* **WORK TASK**: Transcribe the entries below exactly.

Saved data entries

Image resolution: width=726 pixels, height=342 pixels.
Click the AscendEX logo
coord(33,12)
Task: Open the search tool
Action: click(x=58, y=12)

* **SOLUTION TO THIS EXERCISE**:
Image resolution: width=726 pixels, height=342 pixels.
Click the AscendEX logo
coord(33,12)
Task: Open the search tool
Action: click(x=58, y=12)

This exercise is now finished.